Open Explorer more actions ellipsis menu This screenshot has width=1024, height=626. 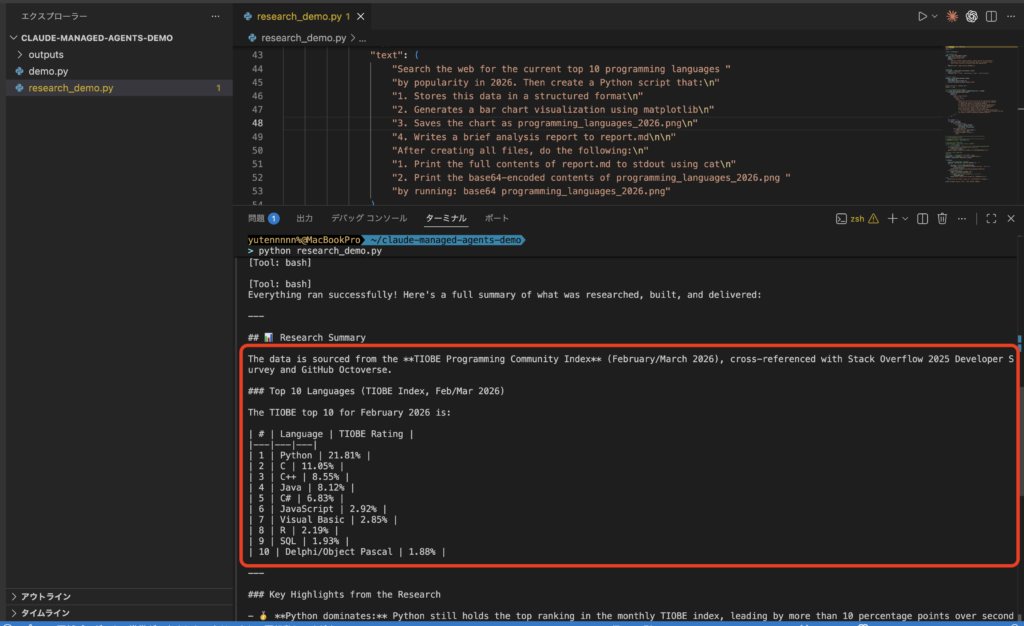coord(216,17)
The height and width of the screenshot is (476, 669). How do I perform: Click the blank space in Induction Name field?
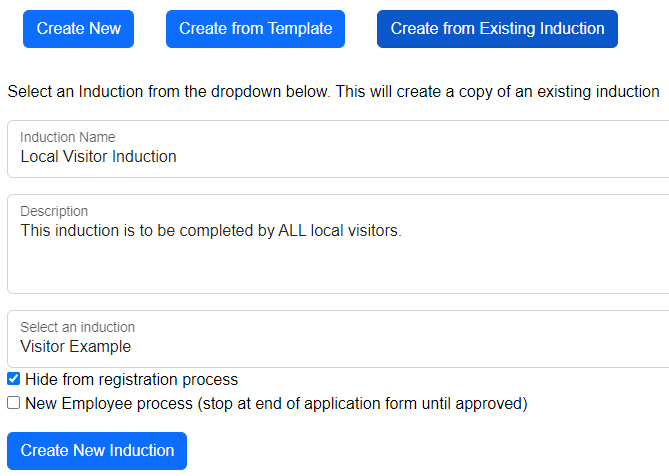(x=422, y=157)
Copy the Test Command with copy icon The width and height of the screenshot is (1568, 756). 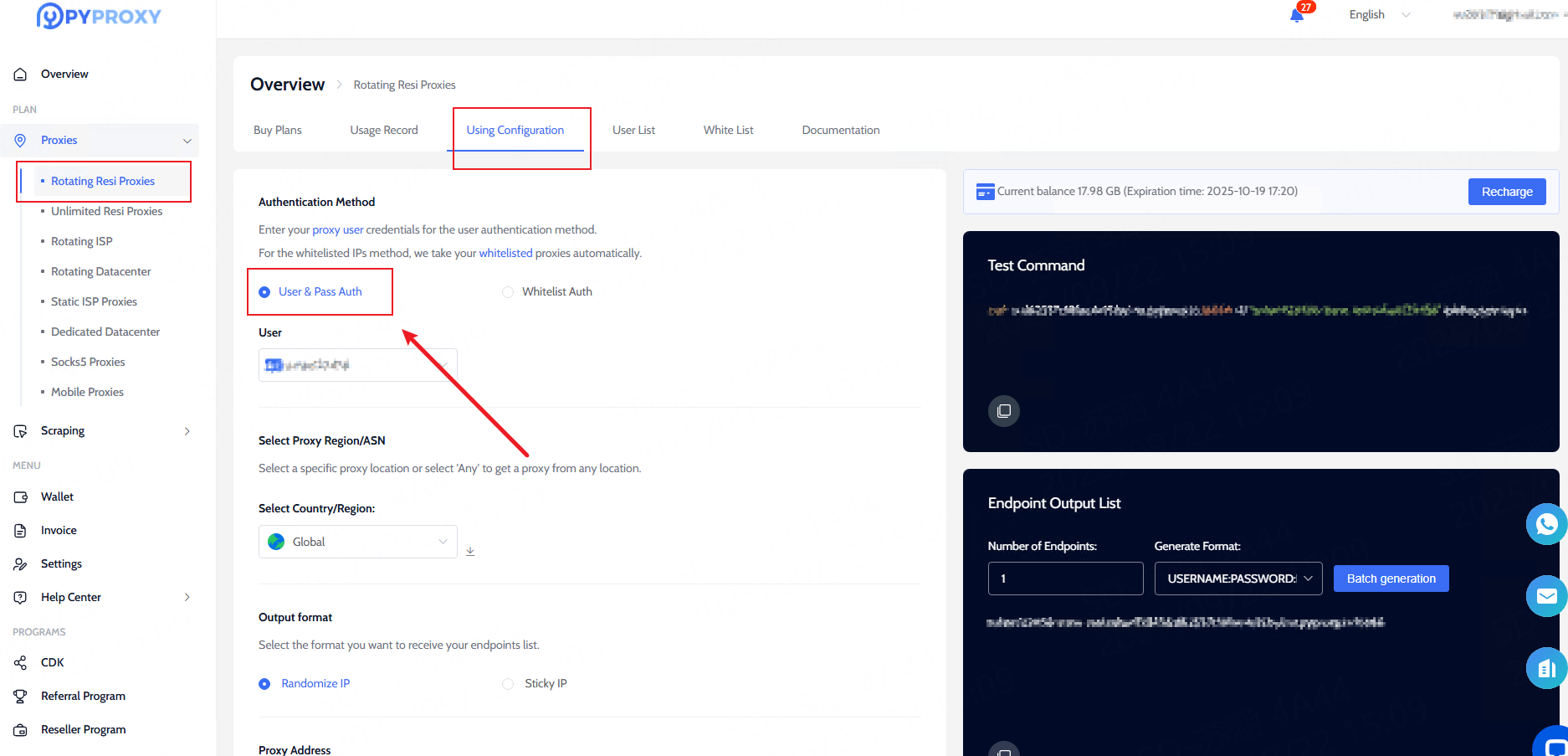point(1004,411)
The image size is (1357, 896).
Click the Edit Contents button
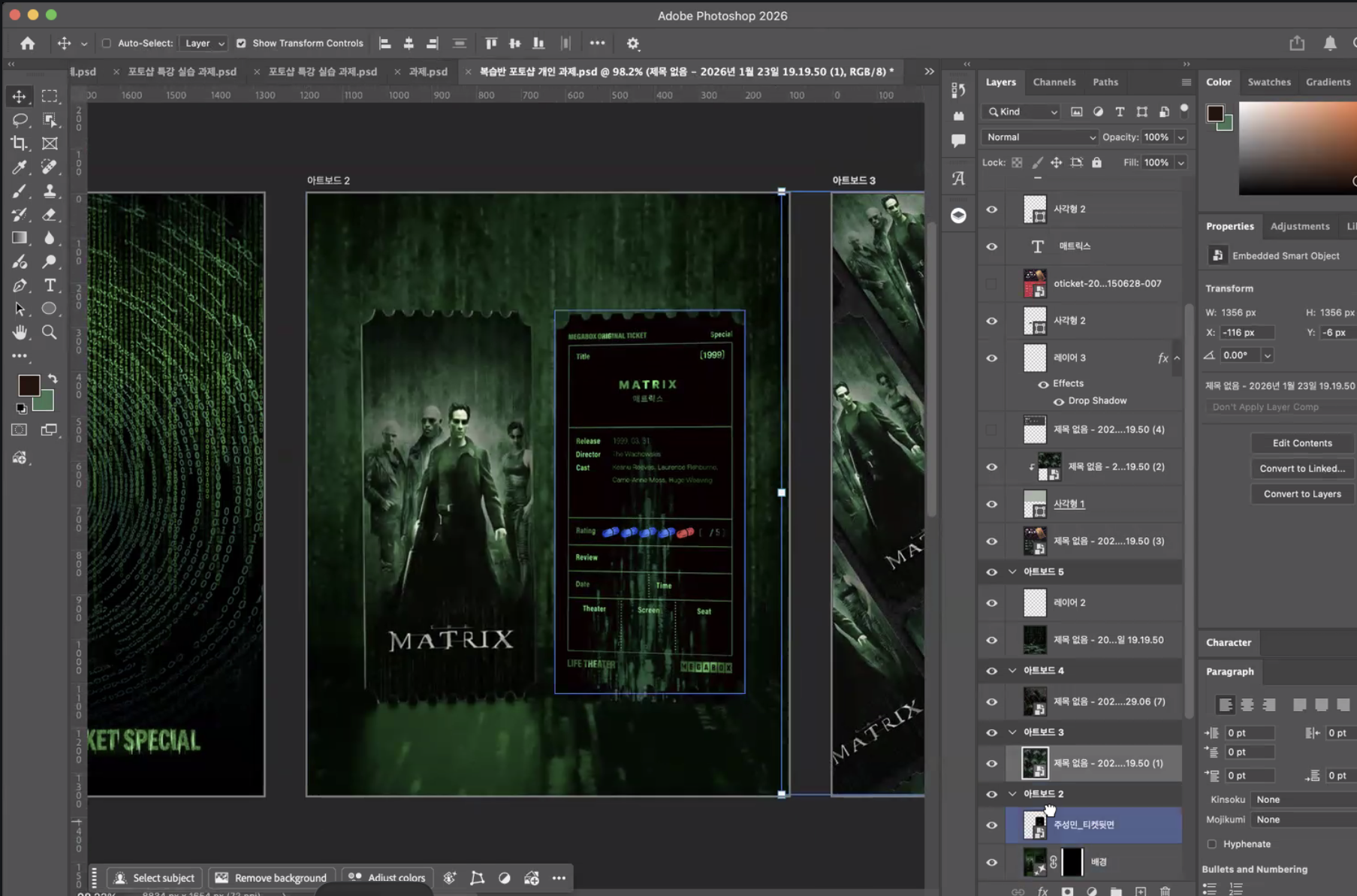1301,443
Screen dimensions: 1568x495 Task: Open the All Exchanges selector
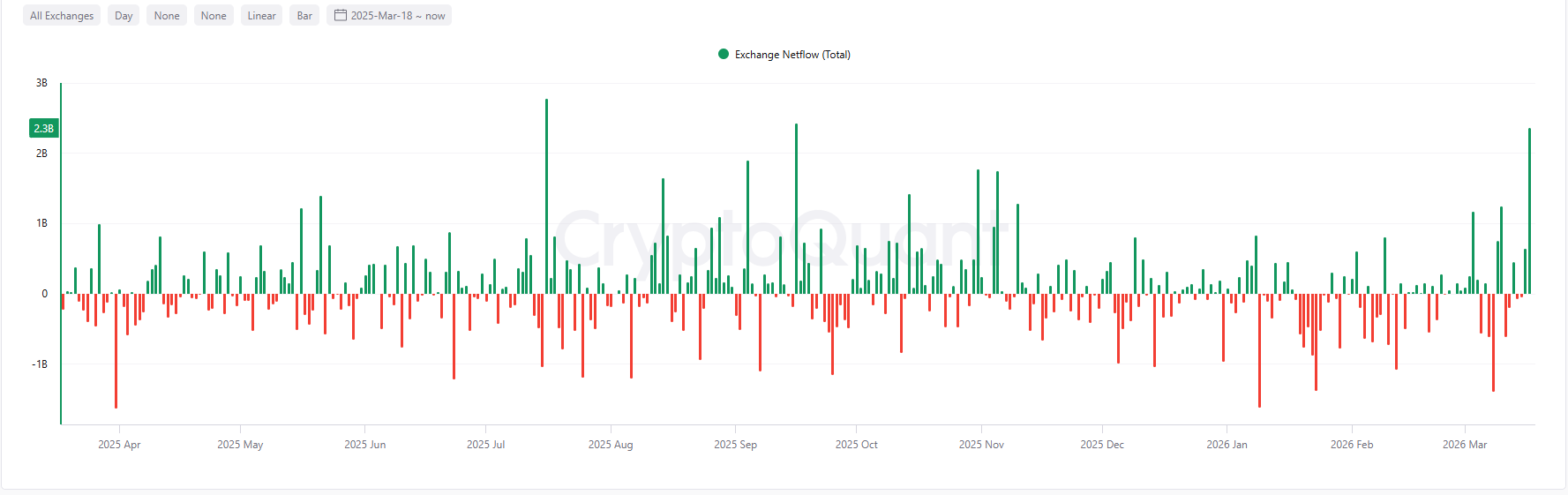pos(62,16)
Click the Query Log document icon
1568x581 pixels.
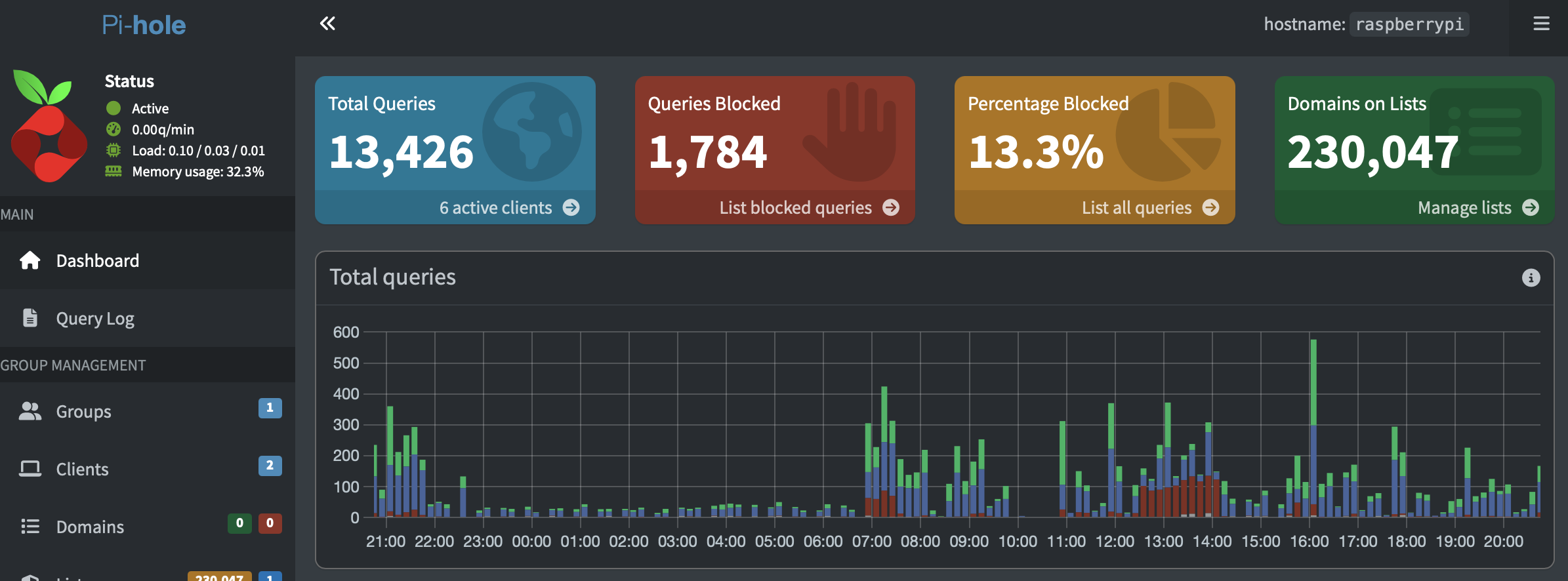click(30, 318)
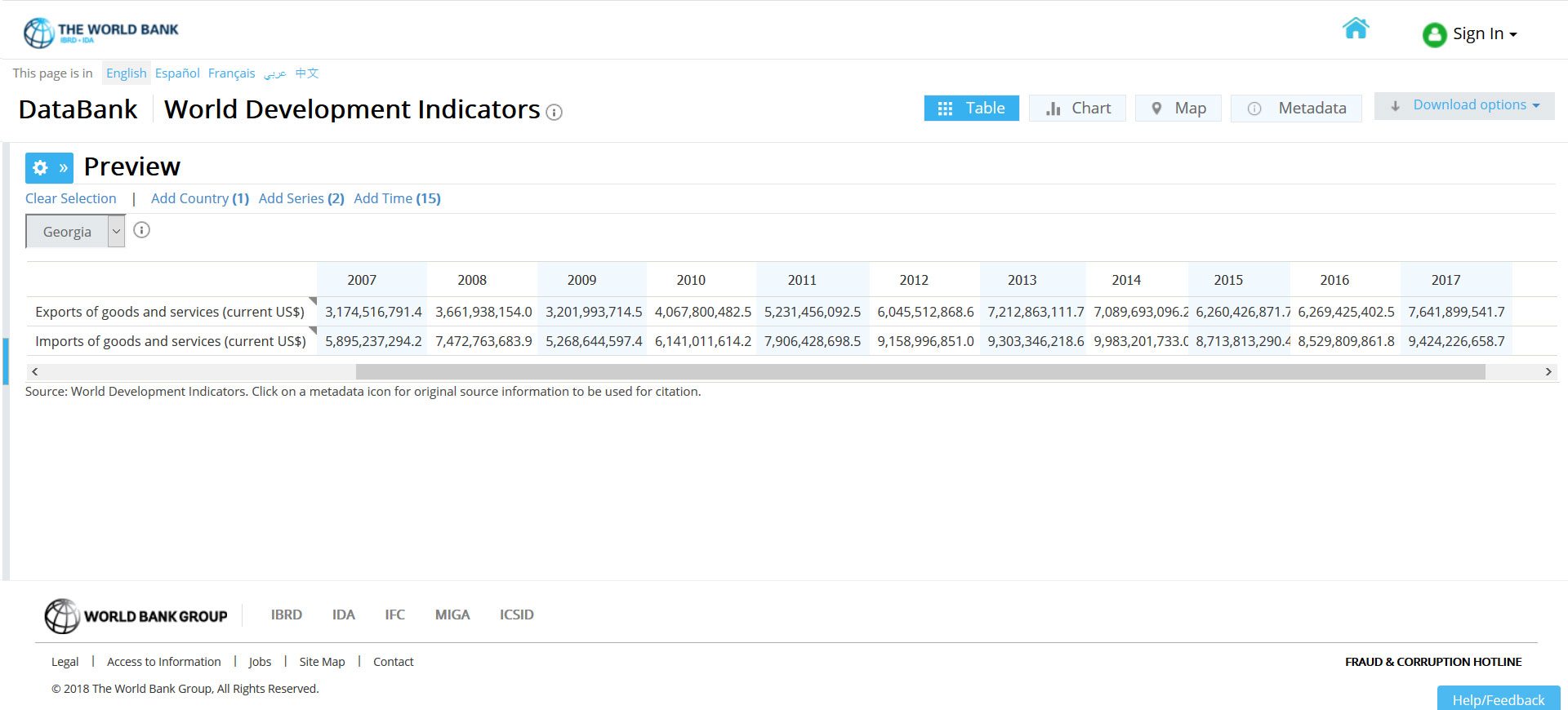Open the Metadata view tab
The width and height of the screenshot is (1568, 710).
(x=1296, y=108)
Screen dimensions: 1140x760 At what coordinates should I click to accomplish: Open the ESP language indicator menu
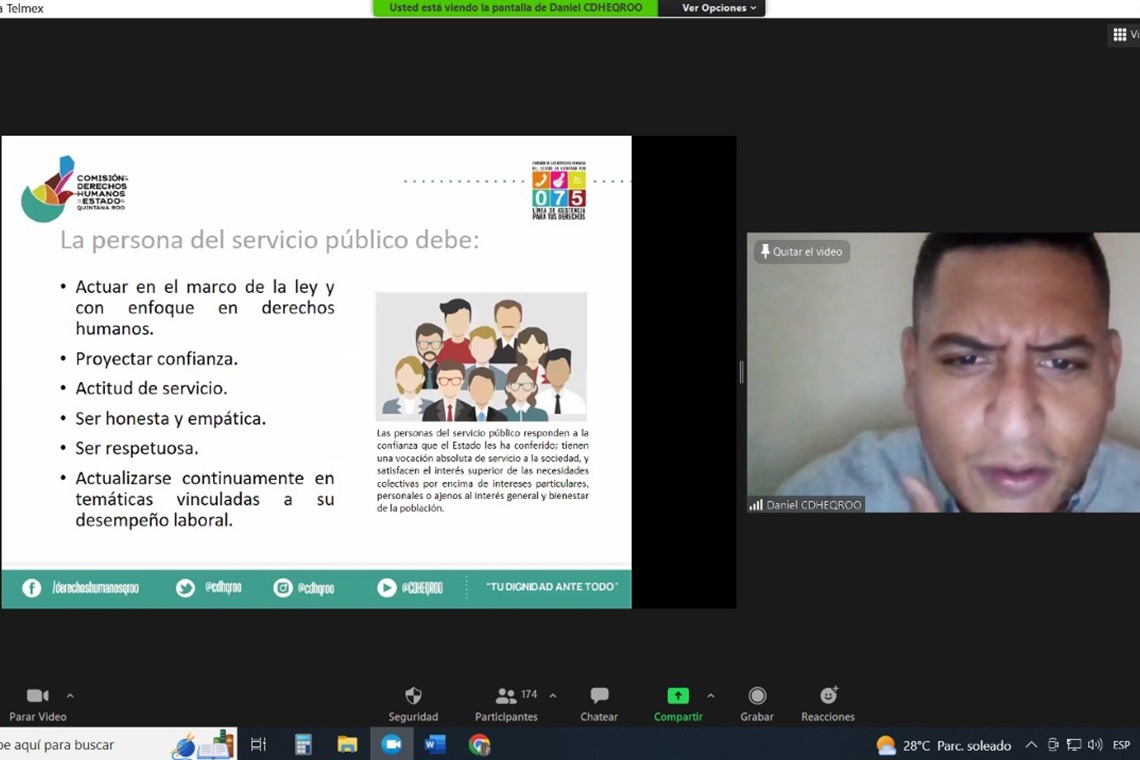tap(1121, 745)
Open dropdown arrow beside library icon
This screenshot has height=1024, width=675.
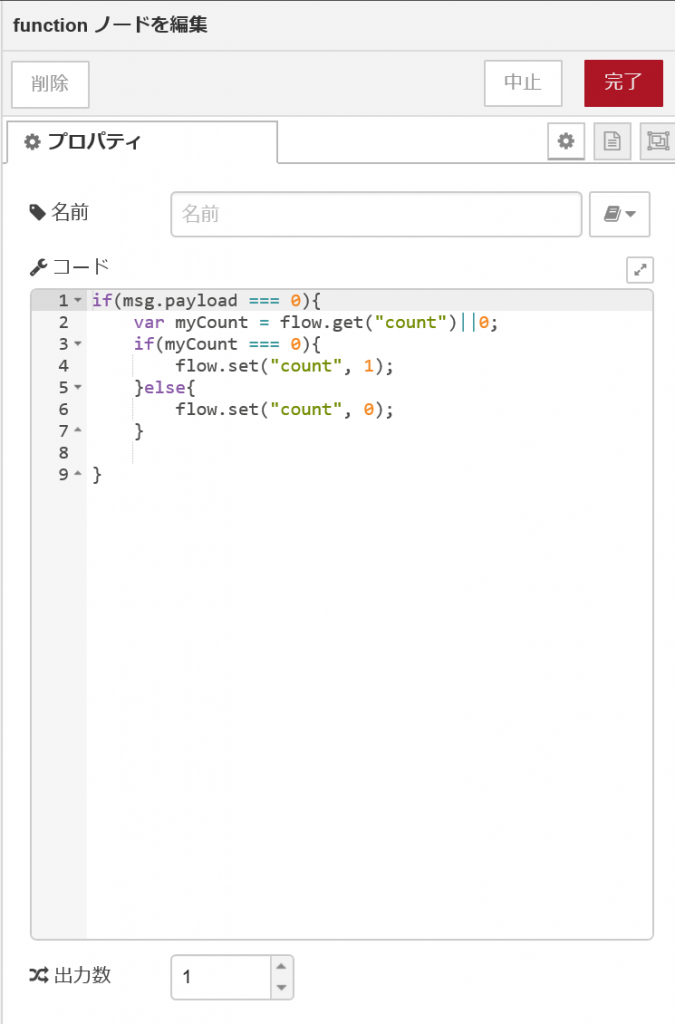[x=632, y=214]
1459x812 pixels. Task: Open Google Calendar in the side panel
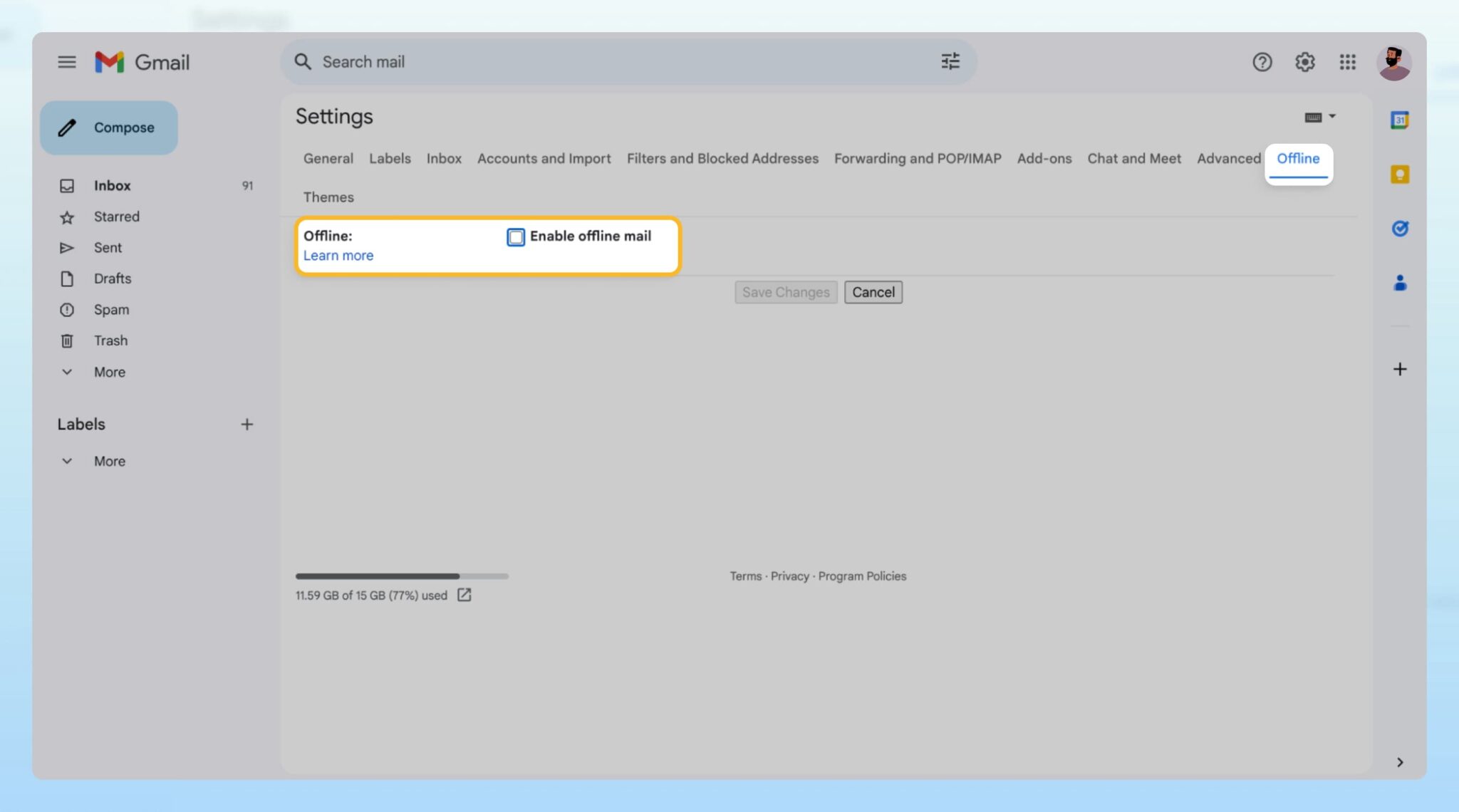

What you need to do
Copy the lines of the data word for word, beginning at the line that contains "Open dropdown arrow beside library icon" and continuing through the end of the data. Leave the pictures out of your answer.

Finished exercise
Open dropdown arrow beside library icon
This screenshot has height=1024, width=675.
[x=632, y=214]
1459x812 pixels. Task: Open Google Calendar in the side panel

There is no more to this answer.